▸ **Directive 1**
Return the Collected data listing below exactly as it stands, line by line, but leave out the pictures.

▸ **Document section**

↓↓↓

COURT OF APPEALS OF VIRGINIA
Present: Judges Beales, Decker and Senior Judge Clements
UNPUBLISHED
Argued by teleconference
THOMAS SUNGHAN KIM
MEMORANDUM OPINION* BY
v. Record No. 1090-13-4 JUDGE JEAN HARRISON CLEMENTS
APRIL 22, 2014
COMMONWEALTH OF VIRGINIA
FROM THE CIRCUIT COURT OF FAIRFAX COUNTY
Lorraine Nordlund, Judge
Robert F. Horan, III (James R. Hart; Hart & Horan, P.C., on briefs),
for appellant.
Donald E. Jeffrey, III, Senior Assistant Attorney General (Mark R.
Herring, Attorney General, on brief), for appellee.
Thomas Sunghan Kim (“appellant”) was convicted of unlawfully throwing or shooting a
missile into an occupied dwelling in violation of Code § 18.2-279. On appeal, he contends the
evidence was insufficient to support his conviction because it failed to prove his slingshot was a
“deadly weapon” or that his actions placed lives in peril. For the reasons that follow, we affirm his
conviction.

↑↑↑

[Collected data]
↓↓↓

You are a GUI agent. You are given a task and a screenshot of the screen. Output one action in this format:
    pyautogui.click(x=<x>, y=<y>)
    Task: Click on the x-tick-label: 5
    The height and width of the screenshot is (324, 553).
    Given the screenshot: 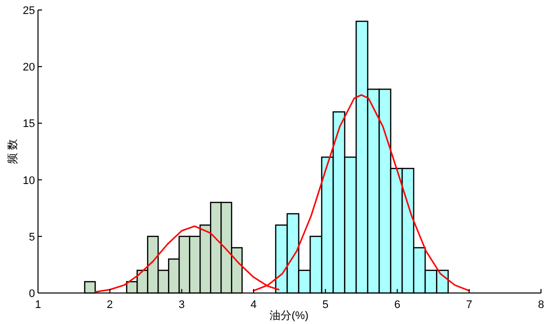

↑↑↑

▸ **Directive 2**
Answer these questions using the court opinion above, one line per answer:
(a) On what date was the opinion issued?
(b) From which circuit court did the appeal come?
(c) Which Code section was the appellant convicted of violating?

▸ **Task result 1**
You are a GUI agent. You are given a task and a screenshot of the screen. Output one action in this format:
    pyautogui.click(x=<x>, y=<y>)
    Task: Click on the x-tick-label: 5
    The height and width of the screenshot is (324, 553).
    Given the screenshot: 

▸ **Task result 2**
(a) April 22, 2014
(b) The Circuit Court of Fairfax County
(c) Code § 18.2-279